[Saved entries]
+ + + + +

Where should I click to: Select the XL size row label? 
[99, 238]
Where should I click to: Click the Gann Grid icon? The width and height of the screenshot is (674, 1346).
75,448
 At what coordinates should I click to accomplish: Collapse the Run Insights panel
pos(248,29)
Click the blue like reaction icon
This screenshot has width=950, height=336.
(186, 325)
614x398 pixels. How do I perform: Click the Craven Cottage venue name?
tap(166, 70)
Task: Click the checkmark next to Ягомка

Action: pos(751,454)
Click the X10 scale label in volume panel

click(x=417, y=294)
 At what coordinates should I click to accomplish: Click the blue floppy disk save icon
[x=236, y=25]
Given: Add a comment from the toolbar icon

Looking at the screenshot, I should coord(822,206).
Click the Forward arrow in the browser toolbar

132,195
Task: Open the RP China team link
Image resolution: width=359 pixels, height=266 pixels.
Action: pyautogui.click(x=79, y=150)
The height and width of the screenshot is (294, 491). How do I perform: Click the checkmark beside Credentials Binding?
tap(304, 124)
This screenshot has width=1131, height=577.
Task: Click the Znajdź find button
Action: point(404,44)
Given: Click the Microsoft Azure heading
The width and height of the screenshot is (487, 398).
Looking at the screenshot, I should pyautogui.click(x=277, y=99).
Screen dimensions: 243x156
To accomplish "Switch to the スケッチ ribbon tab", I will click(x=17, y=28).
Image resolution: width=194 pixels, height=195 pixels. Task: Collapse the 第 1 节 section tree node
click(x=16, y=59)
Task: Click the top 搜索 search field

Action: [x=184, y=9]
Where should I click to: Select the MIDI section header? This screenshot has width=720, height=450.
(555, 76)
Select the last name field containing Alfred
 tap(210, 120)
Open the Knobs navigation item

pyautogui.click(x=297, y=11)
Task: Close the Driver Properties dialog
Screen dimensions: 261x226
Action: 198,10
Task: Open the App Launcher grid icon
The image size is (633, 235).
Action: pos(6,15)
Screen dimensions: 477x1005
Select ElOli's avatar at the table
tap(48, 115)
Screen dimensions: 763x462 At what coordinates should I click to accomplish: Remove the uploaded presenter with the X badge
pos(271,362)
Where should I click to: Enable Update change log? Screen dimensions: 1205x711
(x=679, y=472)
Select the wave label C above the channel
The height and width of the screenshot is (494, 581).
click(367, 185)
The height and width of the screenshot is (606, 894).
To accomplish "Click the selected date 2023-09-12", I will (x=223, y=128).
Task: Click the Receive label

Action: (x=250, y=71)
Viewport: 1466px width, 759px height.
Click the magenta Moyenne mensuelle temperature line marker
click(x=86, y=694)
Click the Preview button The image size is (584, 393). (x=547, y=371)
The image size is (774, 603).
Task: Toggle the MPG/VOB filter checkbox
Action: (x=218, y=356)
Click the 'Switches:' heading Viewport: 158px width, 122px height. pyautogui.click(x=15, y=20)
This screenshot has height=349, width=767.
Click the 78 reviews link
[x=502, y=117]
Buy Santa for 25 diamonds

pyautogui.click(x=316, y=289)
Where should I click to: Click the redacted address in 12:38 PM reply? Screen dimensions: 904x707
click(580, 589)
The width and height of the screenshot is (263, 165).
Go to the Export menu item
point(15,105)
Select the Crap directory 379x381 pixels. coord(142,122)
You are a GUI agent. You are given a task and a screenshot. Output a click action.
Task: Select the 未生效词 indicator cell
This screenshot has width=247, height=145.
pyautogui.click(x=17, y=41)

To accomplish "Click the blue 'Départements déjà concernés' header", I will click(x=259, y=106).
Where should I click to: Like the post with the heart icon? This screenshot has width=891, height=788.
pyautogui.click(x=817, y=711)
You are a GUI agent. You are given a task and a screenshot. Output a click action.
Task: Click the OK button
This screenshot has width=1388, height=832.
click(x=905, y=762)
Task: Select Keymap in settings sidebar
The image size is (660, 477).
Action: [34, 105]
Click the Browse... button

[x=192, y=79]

+ + + + +

** Exercise brief **
Copy out all of the lines above exactly.

** Answer space **
Where should I click to: Select the XL size row label? 
[99, 238]
Where should I click to: Click the Gann Grid icon? The width and height of the screenshot is (674, 1346).
75,448
 At what coordinates should I click to accomplish: Collapse the Run Insights panel
pos(248,29)
Click the blue like reaction icon
This screenshot has width=950, height=336.
(186, 325)
614x398 pixels. How do I perform: Click the Craven Cottage venue name?
tap(166, 70)
Task: Click the checkmark next to Ягомка

Action: pos(751,454)
Click the X10 scale label in volume panel

click(x=417, y=294)
 At what coordinates should I click to accomplish: Click the blue floppy disk save icon
[x=236, y=25]
Given: Add a comment from the toolbar icon

Looking at the screenshot, I should coord(822,206).
Click the Forward arrow in the browser toolbar

132,195
Task: Open the RP China team link
Image resolution: width=359 pixels, height=266 pixels.
Action: pyautogui.click(x=79, y=150)
The height and width of the screenshot is (294, 491). How do I perform: Click the checkmark beside Credentials Binding?
tap(304, 124)
This screenshot has width=1131, height=577.
Task: Click the Znajdź find button
Action: point(404,44)
Given: Click the Microsoft Azure heading
The width and height of the screenshot is (487, 398).
Looking at the screenshot, I should pyautogui.click(x=277, y=99).
Screen dimensions: 243x156
To accomplish "Switch to the スケッチ ribbon tab", I will click(x=17, y=28).
Image resolution: width=194 pixels, height=195 pixels. Task: Collapse the 第 1 节 section tree node
click(x=16, y=59)
Task: Click the top 搜索 search field

Action: [x=184, y=9]
Where should I click to: Select the MIDI section header? This screenshot has width=720, height=450.
(555, 76)
Select the last name field containing Alfred
 tap(210, 120)
Open the Knobs navigation item

pyautogui.click(x=297, y=11)
Task: Close the Driver Properties dialog
Screen dimensions: 261x226
Action: 198,10
Task: Open the App Launcher grid icon
The image size is (633, 235).
Action: pos(6,15)
Screen dimensions: 477x1005
Select ElOli's avatar at the table
tap(48, 115)
Screen dimensions: 763x462 At what coordinates should I click to accomplish: Remove the uploaded presenter with the X badge
pos(271,362)
Where should I click to: Enable Update change log? Screen dimensions: 1205x711
(x=679, y=472)
Select the wave label C above the channel
The height and width of the screenshot is (494, 581).
click(367, 185)
The height and width of the screenshot is (606, 894).
To accomplish "Click the selected date 2023-09-12", I will (x=223, y=128).
Task: Click the Receive label

Action: (x=250, y=71)
Viewport: 1466px width, 759px height.
Click the magenta Moyenne mensuelle temperature line marker
click(x=86, y=694)
Click the Preview button The image size is (584, 393). (x=547, y=371)
The image size is (774, 603).
Task: Toggle the MPG/VOB filter checkbox
Action: (x=218, y=356)
Click the 'Switches:' heading Viewport: 158px width, 122px height. pyautogui.click(x=15, y=20)
This screenshot has height=349, width=767.
Click the 78 reviews link
[x=502, y=117]
Buy Santa for 25 diamonds

pyautogui.click(x=316, y=289)
Where should I click to: Click the redacted address in 12:38 PM reply? Screen dimensions: 904x707
click(580, 589)
The width and height of the screenshot is (263, 165).
Go to the Export menu item
point(15,105)
Select the Crap directory 379x381 pixels. coord(142,122)
You are a GUI agent. You are given a task and a screenshot. Output a click action.
Task: Select the 未生效词 indicator cell
This screenshot has width=247, height=145.
pyautogui.click(x=17, y=41)

To accomplish "Click the blue 'Départements déjà concernés' header", I will click(x=259, y=106).
Where should I click to: Like the post with the heart icon? This screenshot has width=891, height=788.
pyautogui.click(x=817, y=711)
You are a GUI agent. You are given a task and a screenshot. Output a click action.
Task: Click the OK button
This screenshot has width=1388, height=832.
click(x=905, y=762)
Task: Select Keymap in settings sidebar
The image size is (660, 477).
Action: [34, 105]
Click the Browse... button

[x=192, y=79]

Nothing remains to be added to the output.